> _Page text_:

☆ ☆ ☆ ☆

In another example of the oddity of categories, survival horror game The Last of Us won two awards this year that it won last year as well –Best Performer and Best Story – because it released a downloadable prequel called Left Behind early in 2014. As good as The Last of Us was, it’s hard not to feel that a separate category for downloadable content might have been a good idea. On a different release schedule, Left Behind would have been covered by last year’s victories.
Destined to win
The most stand-out result of the night was undoubtedly Destiny, if only for dubious reasons. The first-person shooter by the makers of Halo won Best Game despite failing to take home Best Multiplayer, Best Persistent Game or Best Game Design – all qualities on which its success as an online, multiplayer based shooter should hang. The game, which received a muted critical reception, is reminiscent of the oft-stated adage that Best Picture awards tend not to go to the best film but the least controversial one.

☆ ☆ ☆ ☆

> _Data supplied_:
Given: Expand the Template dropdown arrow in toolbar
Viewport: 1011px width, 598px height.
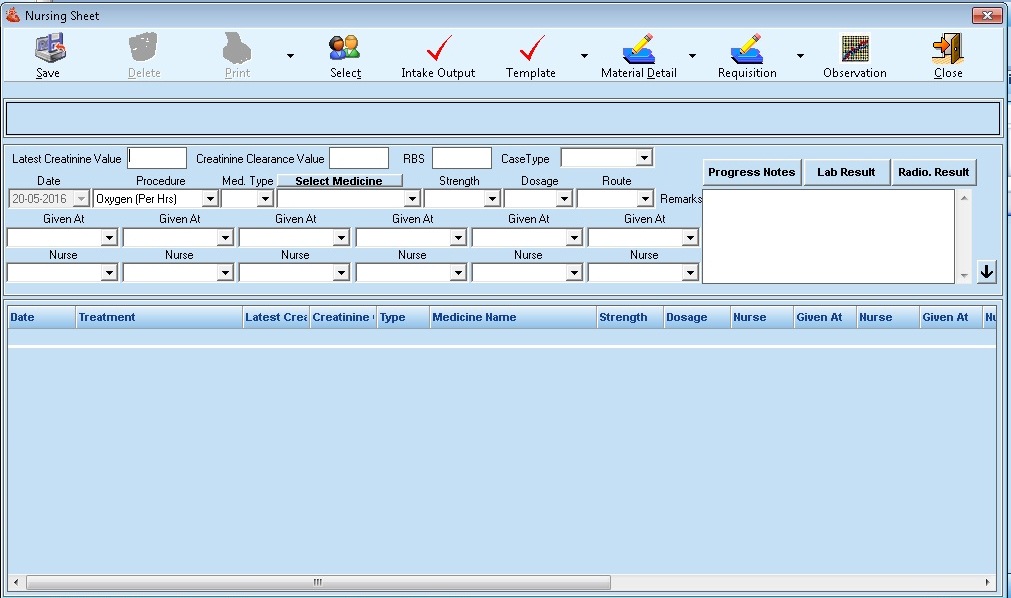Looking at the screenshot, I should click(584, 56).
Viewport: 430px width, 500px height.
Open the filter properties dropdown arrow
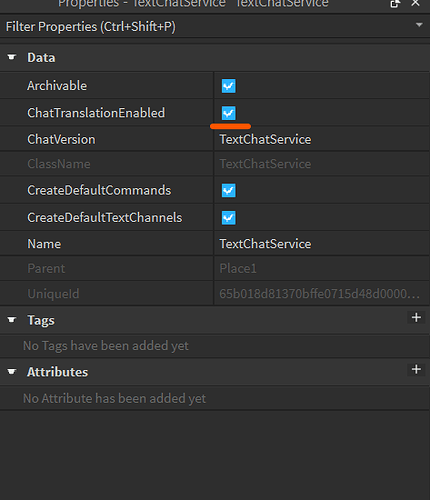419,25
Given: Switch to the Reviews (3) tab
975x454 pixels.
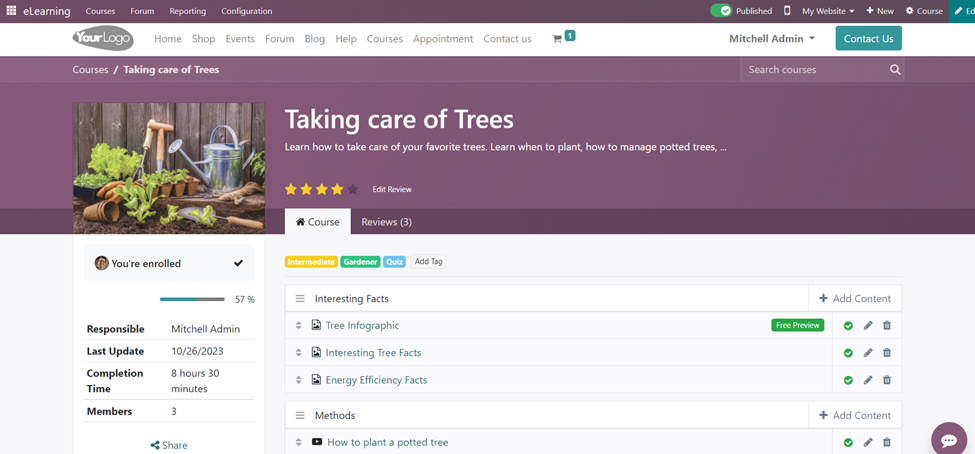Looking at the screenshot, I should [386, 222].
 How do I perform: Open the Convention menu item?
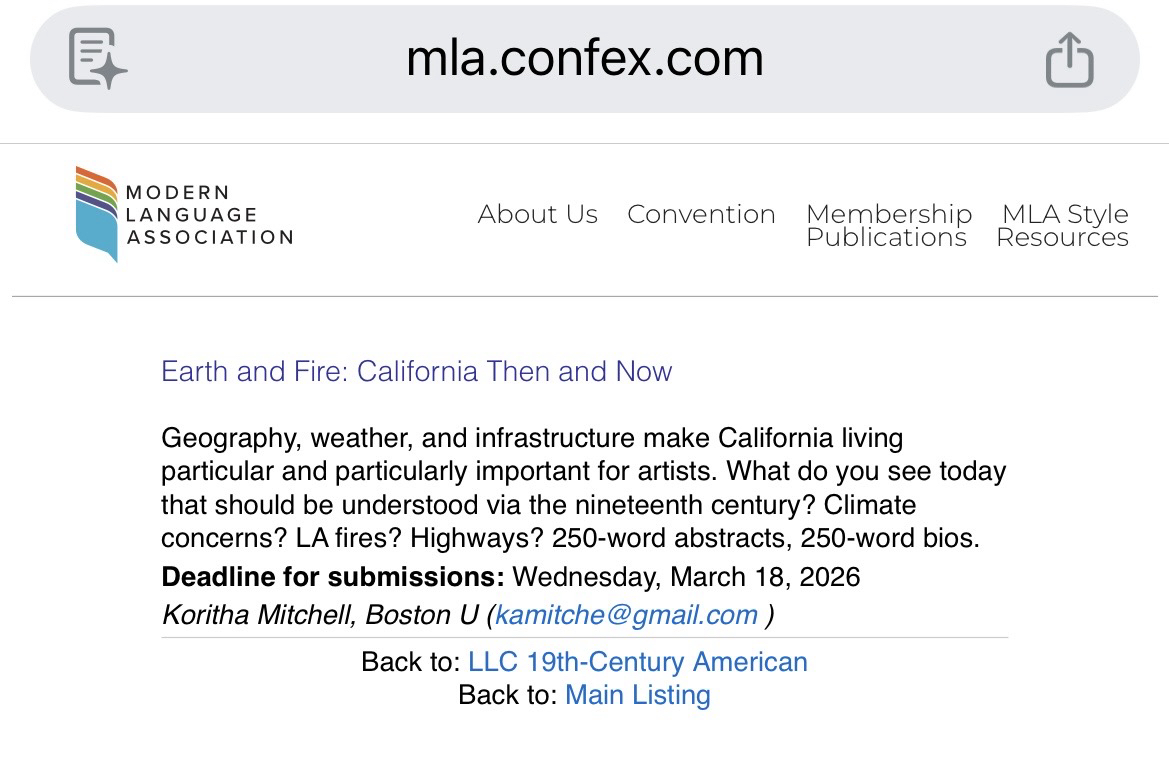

☆ ☆ ☆ ☆

> _Written problem_: List every video game title named in the passage about this year's game awards.

> _Answer to the task_: The Last of Us, Left Behind, Destiny, Halo